OVER HERE, I AM MY OWN BOSS: Naomi Nauer, 53, from the village of Lauli’i.

Naomi Nauer, from the village of Lauli’i, says there is nothing better than living on customary land.

Aged 53, Naomi explains all the perks of living where she is. With no space limitations, great relationship with other villagers and a good Village Council to keep order, Naomi says she wouldn’t have it any other way.

And growing up in the area, Naomi says she can never get used to living anywhere else.

“I have grown accustomed to growing up on top of customary land,” she told the Village Voice.

“To be honest, I prefer living in this village to any other village. I am in charge of my own piece of land; I can do, grow or build whatever on my land and no one can say otherwise.

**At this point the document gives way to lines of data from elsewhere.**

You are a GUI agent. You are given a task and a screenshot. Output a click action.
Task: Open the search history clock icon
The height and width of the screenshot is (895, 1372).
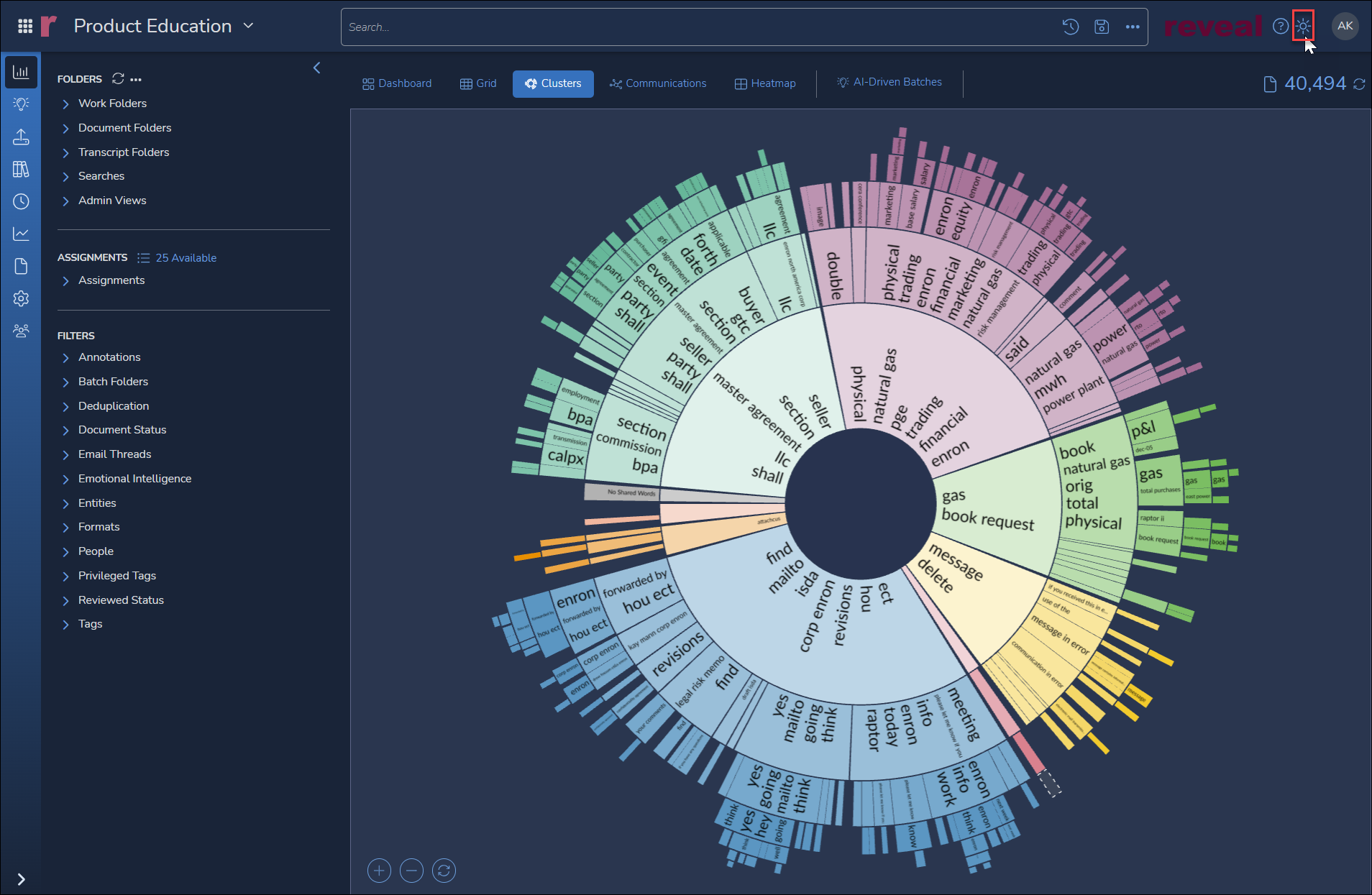coord(1070,27)
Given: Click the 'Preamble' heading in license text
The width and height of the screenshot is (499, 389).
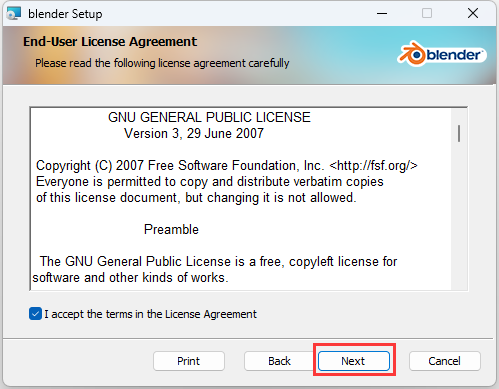Looking at the screenshot, I should [x=171, y=229].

“On the other hand, the Matai’s and the village heads have fair authority over this village and it helps keep everything together. I can live peacefully knowing that our village leaders will keep order around this village. “

Unlike the western concept of land distribution and use, Naomi says that there aren’t as many limitations.

“You see the thing with village land; it’s not like the western idea of land use,” she said.

“For westerners, they have a quarter acre and that all they have to use. But for us in this village, the land is very big and the only limitation is your will to work it.

“It doesn’t matter whether my family has a funeral or any other similar gathering, we will still be able to host a big crowd on our land.

“The size of the family doesn’t matter because this is my land and it’s up to me.”

And not to mention the bonding relationship shared between villagers.

“We have that certain relationship with all the villagers,” Naomi said.

“When I grow or build something, I will sleep soundly and not worry if it will affect any other family because it doesn’t. There is a unity in this village and between families.

“In the western world, when you pay for your piece of land then you can go over the boundary when doing your work. When you have a plantation then you must keep within your boarder but it’s different over here.

“All the villagers are understanding and united.”

On top of all the already mentioned perks, Naomi says that having a village council who runs things fairly is also a great perk.

“Another benefit of village living is the fair intervention of the village head,” she said.

“In a village or place with no village head, when a family has a very big party and make a lot of noise then people will come and stone the house.

“But in these village, the village leaders can intervene and calm the party down to avoid problems. That’s the great thing about living here.”